Les sciences participatives peuvent être définies comme des formes de production de connaissances scientifiques auxquelles participent – avec des chercheurs/chercheuses – des citoyen(ne)s. Dans ce séminaire, je reviendrai sur l’histoire ancienne de l’implication d’amateurs dans la science pour l’étude de la biodiversité, ainsi que sur la montée en puissance qu’ont connue ces programmes ces dernières décennies. En outre, à travers certains des résultats du programme Vigie-Nature, j’expliquerai la pertinence des sciences participatives pour l’évaluation des différentes réponses de la biodiversité aux changements globaux. Je présenterai notamment comment elles permettent d’évaluer l’impact de la destruction des habitats, du dérèglement climatique, des mesures d'atténuation ou encore des pratiques individuelles de gestion.

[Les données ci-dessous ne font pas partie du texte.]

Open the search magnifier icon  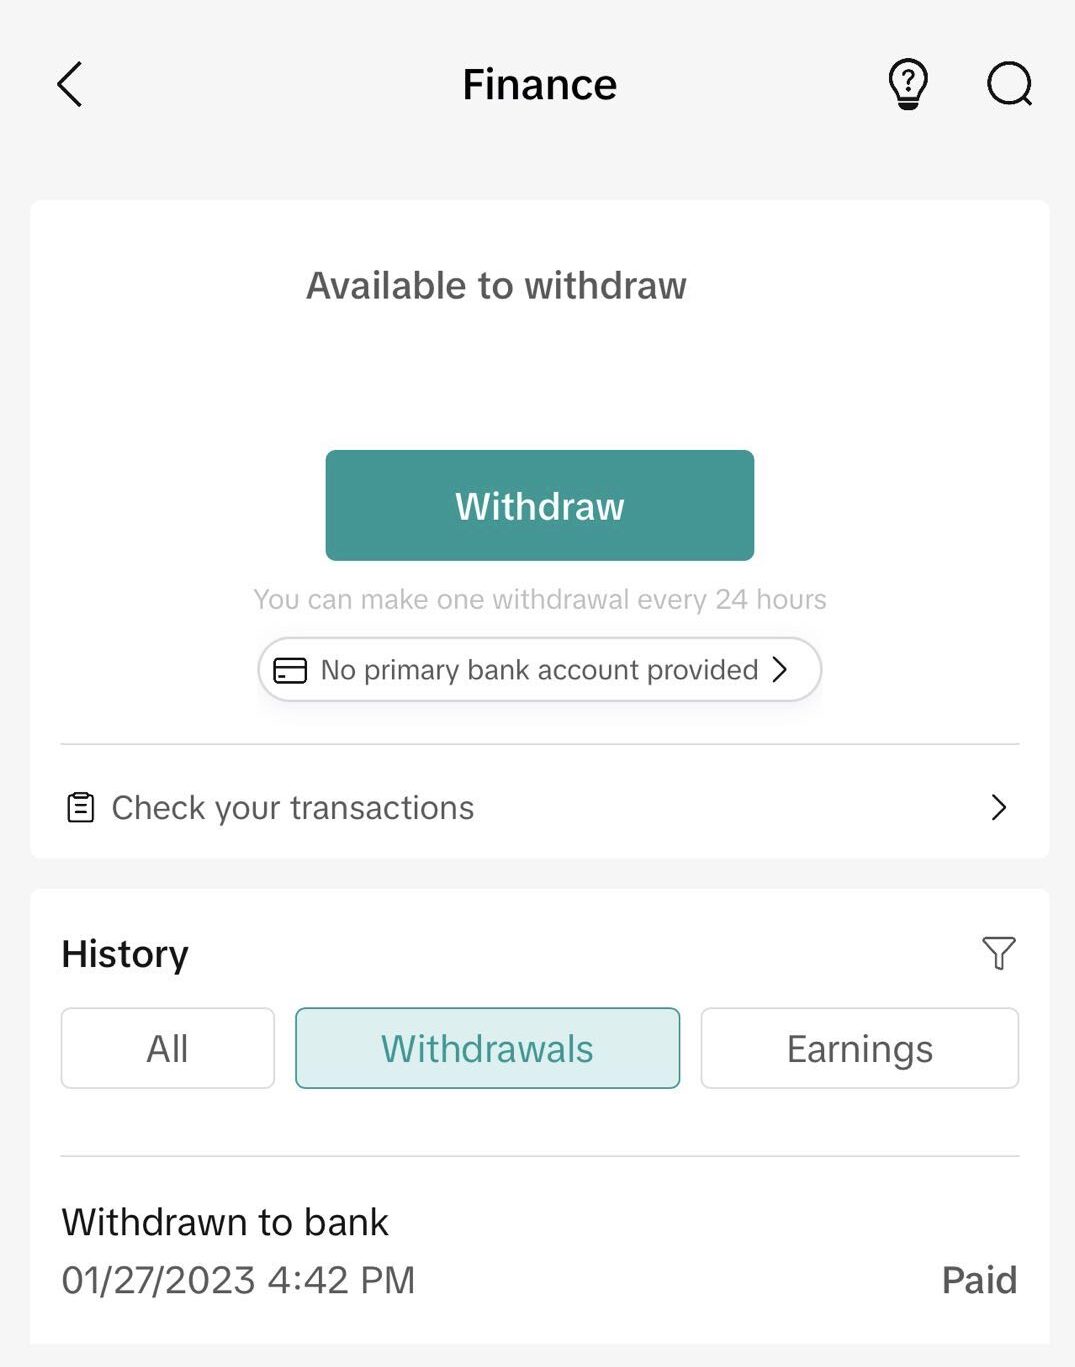pos(1009,84)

Enfin, je montrerai comment la participation à ces programmes contribue à modifier les représentations de la nature des volontaires impliqués, mais aussi à faire évoluer les savoirs, les perceptions des sciences ou encore les comportements.

Anne Dozières

Anne Dozières

Docteure en écologie, je coordonne, depuis 2013, des projets de sciences participatives consacrés au suivi de la biodiversité au sein du Centre d’écologie et des sciences de la conservation (CESCO) au Muséum national d’histoire naturelle. Depuis 2016, je suis directrice du programme Vigie-Nature qui pilote une vingtaine d'observatoires participatifs qui étudient, en s’appuyant sur divers publics citoyens, l’impact des activités humaines sur de nombreux taxons. Je m’intéresse particulièrement aux liens entre la science et la société, ainsi qu’à la manière dont les collaborations entre chercheurs/chercheuses et citoyen(ne)s produisent de nouvelles formes de connaissance et contribuent à la conservation de la biodiversité.